Nie da się precyzyjniej oddać zasług i określić roli, jaką odegrał w tamtych latach Prymas Stefan Wyszyński dla Polski i Kościoła. Wraz z Janem Pawłem II byli wielkimi nauczycielami narodu i wspierali Polaków w najtrudniejszych chwilach historii naszej Ojczyzny.

    Uczniowie klasy VII  Szkoły Podstawowej im. Kardynała Stefana Wyszyńskiego w Lelicach wzięli udział w Sejmie Dzieci i Młodzieży  w konkursie z tematem wiodącym:

    ,, Śladami Kardynała Stefana Wyszyńskiego- w poszukiwaniu drogowskazów we współczesnym świeci według

       wartości i ideałów Prymasa Tysiąclecia’’. W jaki sposób możesz wykorzystać nauki Kardynała Stefana  

       Wyszyńskiego  w obecnej rzeczywistości w odniesieniu  do swojego życia, do życia Twojej rodziny lub społeczności,

       w której mieszkasz.

  Prezentujemy jedną z prac naszego ucznia.

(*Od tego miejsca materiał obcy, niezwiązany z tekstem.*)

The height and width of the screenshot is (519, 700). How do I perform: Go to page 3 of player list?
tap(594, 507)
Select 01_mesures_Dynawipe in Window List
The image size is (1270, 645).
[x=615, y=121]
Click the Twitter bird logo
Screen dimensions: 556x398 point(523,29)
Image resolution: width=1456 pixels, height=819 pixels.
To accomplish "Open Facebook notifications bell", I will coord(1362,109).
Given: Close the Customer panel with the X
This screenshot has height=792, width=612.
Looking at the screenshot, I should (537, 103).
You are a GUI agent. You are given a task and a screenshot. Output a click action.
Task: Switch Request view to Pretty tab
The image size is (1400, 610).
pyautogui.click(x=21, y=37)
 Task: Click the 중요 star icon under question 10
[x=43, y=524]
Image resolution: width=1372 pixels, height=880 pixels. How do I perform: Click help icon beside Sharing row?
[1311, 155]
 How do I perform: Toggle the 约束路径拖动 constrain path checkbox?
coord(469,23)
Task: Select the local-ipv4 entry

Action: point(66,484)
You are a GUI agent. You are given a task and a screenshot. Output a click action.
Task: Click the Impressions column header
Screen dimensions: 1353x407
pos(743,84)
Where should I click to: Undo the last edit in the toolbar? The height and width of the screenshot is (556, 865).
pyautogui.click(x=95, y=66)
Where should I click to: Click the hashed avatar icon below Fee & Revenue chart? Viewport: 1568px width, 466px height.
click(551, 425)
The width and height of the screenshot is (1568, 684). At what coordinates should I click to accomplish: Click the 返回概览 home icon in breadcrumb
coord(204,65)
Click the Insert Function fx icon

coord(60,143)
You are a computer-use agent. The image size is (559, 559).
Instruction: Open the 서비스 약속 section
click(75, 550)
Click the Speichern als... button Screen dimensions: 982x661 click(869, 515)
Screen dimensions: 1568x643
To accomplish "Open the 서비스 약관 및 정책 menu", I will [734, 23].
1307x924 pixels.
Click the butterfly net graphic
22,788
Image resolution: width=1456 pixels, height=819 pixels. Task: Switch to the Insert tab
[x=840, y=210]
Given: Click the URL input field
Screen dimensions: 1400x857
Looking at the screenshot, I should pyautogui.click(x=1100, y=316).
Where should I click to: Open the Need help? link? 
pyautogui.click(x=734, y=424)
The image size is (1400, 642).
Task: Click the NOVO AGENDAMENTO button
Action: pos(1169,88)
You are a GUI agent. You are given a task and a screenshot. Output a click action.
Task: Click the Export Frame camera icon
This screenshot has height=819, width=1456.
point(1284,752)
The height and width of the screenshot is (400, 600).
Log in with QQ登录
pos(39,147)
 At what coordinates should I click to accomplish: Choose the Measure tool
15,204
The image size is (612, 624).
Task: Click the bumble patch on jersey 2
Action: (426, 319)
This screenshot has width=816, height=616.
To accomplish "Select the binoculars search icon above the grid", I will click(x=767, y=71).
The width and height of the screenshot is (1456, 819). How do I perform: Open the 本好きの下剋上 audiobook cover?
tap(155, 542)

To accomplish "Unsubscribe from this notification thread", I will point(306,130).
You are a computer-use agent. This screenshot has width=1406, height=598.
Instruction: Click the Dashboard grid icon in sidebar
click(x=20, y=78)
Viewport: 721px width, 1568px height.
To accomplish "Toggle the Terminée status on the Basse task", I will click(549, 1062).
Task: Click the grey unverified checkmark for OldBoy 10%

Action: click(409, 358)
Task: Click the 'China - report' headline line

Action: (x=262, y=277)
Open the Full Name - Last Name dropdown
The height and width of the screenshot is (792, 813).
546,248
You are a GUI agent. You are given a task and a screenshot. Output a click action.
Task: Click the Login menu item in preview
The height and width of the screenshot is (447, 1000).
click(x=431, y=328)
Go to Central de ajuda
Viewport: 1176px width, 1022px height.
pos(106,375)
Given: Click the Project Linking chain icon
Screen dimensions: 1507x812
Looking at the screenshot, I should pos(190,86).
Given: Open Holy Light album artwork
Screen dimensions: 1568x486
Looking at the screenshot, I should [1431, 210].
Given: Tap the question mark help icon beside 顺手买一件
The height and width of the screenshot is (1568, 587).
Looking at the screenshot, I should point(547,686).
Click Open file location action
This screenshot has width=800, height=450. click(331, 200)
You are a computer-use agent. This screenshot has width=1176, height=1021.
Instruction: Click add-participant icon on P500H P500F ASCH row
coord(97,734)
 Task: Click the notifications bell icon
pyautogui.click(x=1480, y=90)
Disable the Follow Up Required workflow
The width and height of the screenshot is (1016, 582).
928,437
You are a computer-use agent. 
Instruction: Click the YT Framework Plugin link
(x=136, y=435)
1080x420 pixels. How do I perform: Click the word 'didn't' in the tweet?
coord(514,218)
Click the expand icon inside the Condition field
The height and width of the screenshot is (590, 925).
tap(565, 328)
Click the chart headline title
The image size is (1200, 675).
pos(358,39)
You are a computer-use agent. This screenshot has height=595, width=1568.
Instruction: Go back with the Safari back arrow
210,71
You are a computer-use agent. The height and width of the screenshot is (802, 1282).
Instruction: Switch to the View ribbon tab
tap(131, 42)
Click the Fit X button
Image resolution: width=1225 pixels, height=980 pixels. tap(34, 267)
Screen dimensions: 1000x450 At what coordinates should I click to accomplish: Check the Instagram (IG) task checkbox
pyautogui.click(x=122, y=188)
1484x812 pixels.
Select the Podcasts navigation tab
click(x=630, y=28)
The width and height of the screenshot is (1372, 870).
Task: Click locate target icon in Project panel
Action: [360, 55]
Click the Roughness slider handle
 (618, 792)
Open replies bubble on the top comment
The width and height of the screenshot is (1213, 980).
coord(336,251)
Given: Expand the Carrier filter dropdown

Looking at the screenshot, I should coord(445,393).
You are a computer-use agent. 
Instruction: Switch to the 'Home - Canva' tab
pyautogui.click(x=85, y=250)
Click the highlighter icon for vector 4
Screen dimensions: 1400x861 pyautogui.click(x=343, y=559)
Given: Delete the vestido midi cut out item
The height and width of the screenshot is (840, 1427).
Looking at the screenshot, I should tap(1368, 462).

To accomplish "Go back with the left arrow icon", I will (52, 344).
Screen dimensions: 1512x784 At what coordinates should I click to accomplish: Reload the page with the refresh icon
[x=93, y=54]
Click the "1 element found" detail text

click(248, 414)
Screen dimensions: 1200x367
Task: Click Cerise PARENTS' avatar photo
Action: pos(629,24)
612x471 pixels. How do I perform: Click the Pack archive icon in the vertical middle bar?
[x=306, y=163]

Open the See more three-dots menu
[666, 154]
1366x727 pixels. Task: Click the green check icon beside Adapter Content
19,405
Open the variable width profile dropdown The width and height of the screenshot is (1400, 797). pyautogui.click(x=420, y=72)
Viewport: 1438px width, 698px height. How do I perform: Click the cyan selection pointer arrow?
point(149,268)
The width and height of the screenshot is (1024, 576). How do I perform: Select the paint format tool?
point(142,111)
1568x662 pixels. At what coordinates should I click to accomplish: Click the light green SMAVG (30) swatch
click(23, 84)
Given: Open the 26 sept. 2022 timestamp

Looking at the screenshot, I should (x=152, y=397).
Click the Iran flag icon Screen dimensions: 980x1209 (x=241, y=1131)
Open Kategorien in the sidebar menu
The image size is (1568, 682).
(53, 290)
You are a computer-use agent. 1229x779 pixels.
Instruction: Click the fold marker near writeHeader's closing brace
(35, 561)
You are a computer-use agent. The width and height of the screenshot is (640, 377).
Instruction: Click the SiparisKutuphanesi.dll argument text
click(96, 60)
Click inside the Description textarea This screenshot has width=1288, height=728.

 „Śladami kardynała Stefana Wyszyńskiego – w poszukiwaniu drogowskazów

we współczesnym świecie według wartości i ideałów Prymasa Tysiąclecia.

 

 

     ,,Potrzeba nam dzisiaj wiary, która góry przenosi, miłości, która wszystkich jednoczy  i nadziei, która nigdy nie zawodzi. Można stracić wszystko tylko nie to!” Jakże to piękny cytat Kardynała Stefana Wyszyńskiego - Naszego Prymasa Tysiąclecia Ma on ogromne znaczenie dla nas wszystkich. Na świecie jest bardzo dużo zła i cierpienia. Nie trzeba daleko szukać, bo w naszym codziennym życiu, w najbliższym środowisku dzieje się bardzo źle. Nastały bardzo ciężkie czasy, trudne dla każdego i zamiast się wspierać wzajemnie coraz bardziej jeden człowiek oddala się od drugiego, nie ma wzajemnej pomocy, życzliwości, można zauważyć, że każdy żyje dla siebie, a nie dla innych. Nie powinno tak być, gdyż jak mawiał Kardynał Wyszyński ,,Nie wystarczy urodzić się człowiekiem, trzeba jeszcze być człowiekiem”. Jakże to piękne słowa  i jakże wymowne, jak dużo nam dają do myślenia. Czy faktycznie jestem człowiekiem? Czy nie mam sobie nic do zarzucenia? Każdy z nas powinien sobie zadać to pytanie, a na pewno każdy z nas powinien czerpać nauki z życia tak wspaniałego człowieka jakim był Kardynał Stefan Wyszyński – Nasz Prymas Tysiąclecia.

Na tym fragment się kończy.